More than ₦62.55 billion is not a trivial amount. Those resources could instead revive dilapidated primary and secondary schools across Ogoniland, equip healthcare facilities, provide potable water, empower youths, improve rural infrastructure, and accelerate environmental restoration in communities that have suffered decades of neglect and pollution.

HYPREP should remember that there is blood on every naira in the Ogoni Cleanup Fund. These resources belong to the people of Ogoni and must be used solely for environmental restoration and sustainable development.

The brazen rape of our blood-soaked resources would be devastating. The Ogoni Cleanup Fund was established to heal the wounds of decades of environmental injustice, not to become a conduit for questionable expenditures at the expense of the very people it was created to serve.

The Bureau of Public Procurement (BPP), the HYPREP Board of Trustees of the Ogoni Trust Fund Incorporated, the HYPREP Governing Council, the Federal Ministry of Environment, and every relevant department and agency of government with statutory oversight responsibilities should immediately halt any consideration, approval, endorsement, or disbursement relating to these proposed contract variations until a transparent, independent, and comprehensive technical, financial, and procurement review has been concluded.

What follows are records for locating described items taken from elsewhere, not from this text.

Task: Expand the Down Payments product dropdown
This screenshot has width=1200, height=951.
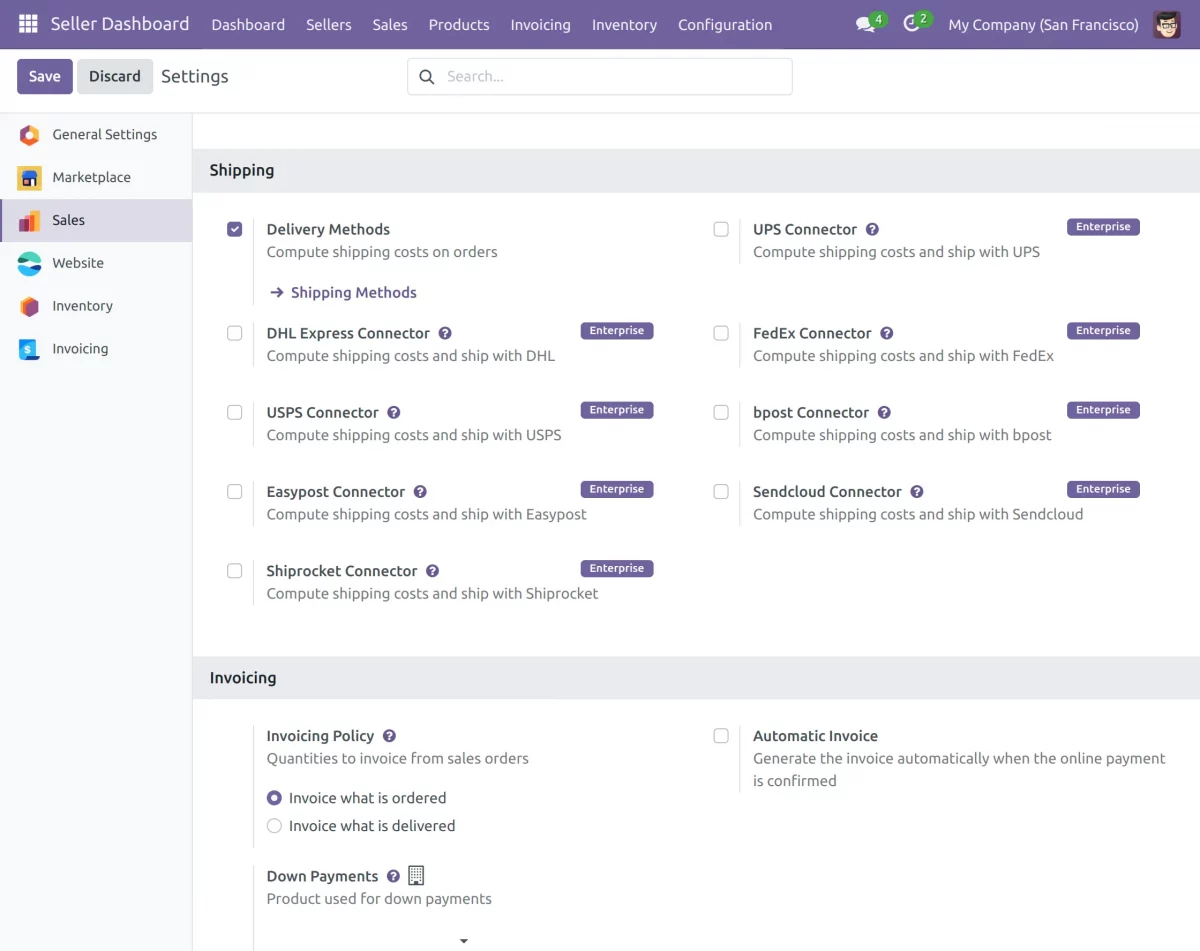Action: click(x=463, y=940)
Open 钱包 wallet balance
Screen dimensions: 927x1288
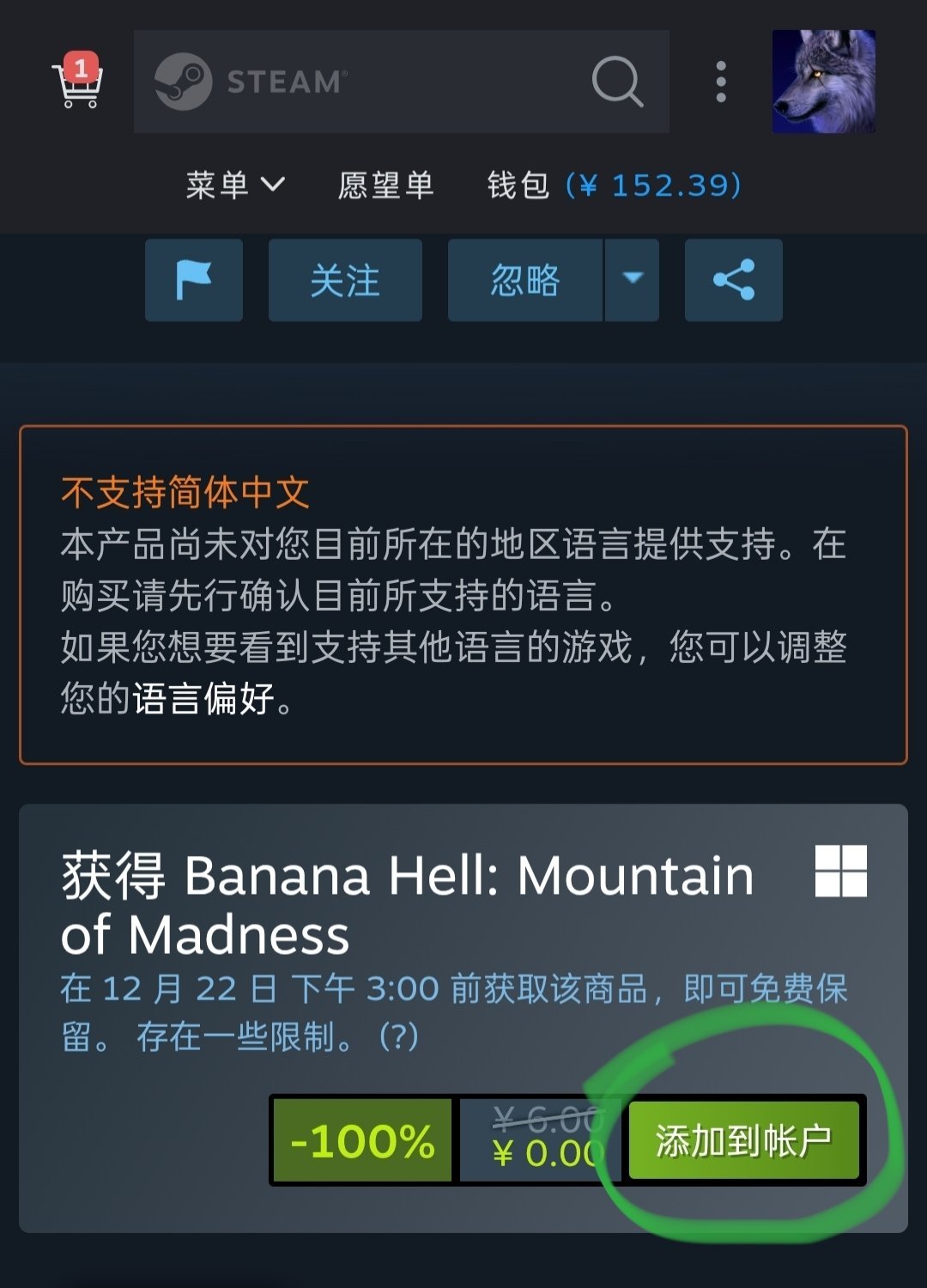tap(614, 185)
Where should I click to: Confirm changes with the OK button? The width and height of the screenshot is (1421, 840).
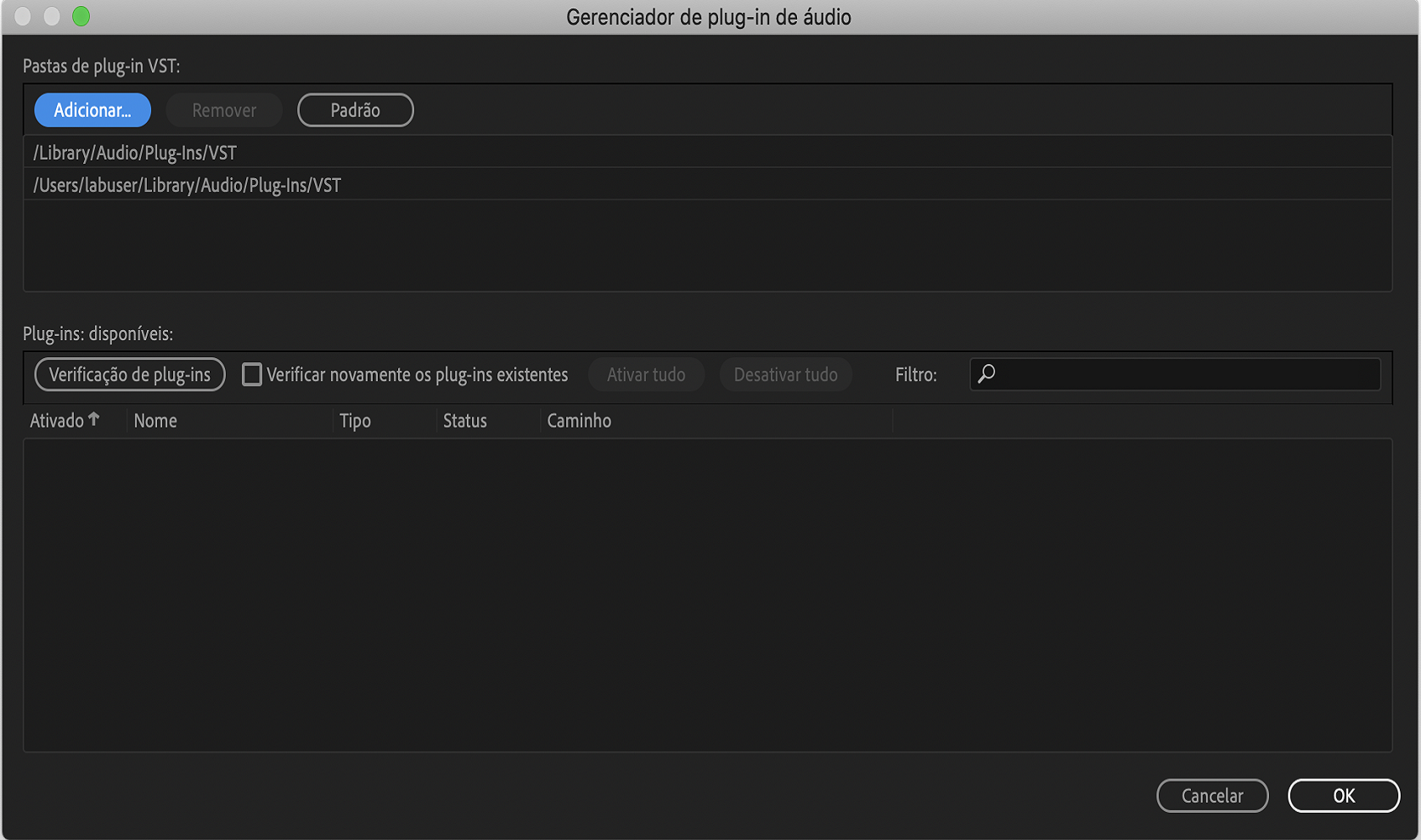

Any attempt to approve or release these funds without full public disclosure and rigorous scrutiny would amount to a grave betrayal of the trust reposed in these institutions and a profound disservice to the people of Ogoni, whose environmental restoration and future wellbeing depend on the prudent management of the Ogoni Cleanup Fund. This process must not be allowed to proceed under a cloud of unanswered questions and serious public concern.

The EFCC and every other relevant oversight institution are urged to immediately investigate these proposed contract variations, examine whether due process has been strictly complied with, and determine whether the requested increases are justified by the facts.

The Federal Ministry of Environment and HYPREP also owe Nigerians a comprehensive public explanation of the rationale for these extraordinary variations and the apparent disparity between the official project completion report and the proposed contract increases.

The people of Ogoniland have waited for decades for environmental justice. The Ogoni Cleanup Programme was never intended to become a source of controversy over public expenditure.

Ogoniland deserves better. Nigeria deserves accountability. Every kobo of the Ogoni Cleanup Fund must be protected and expended transparently, prudently, and in the best interest of the people it was established to serve.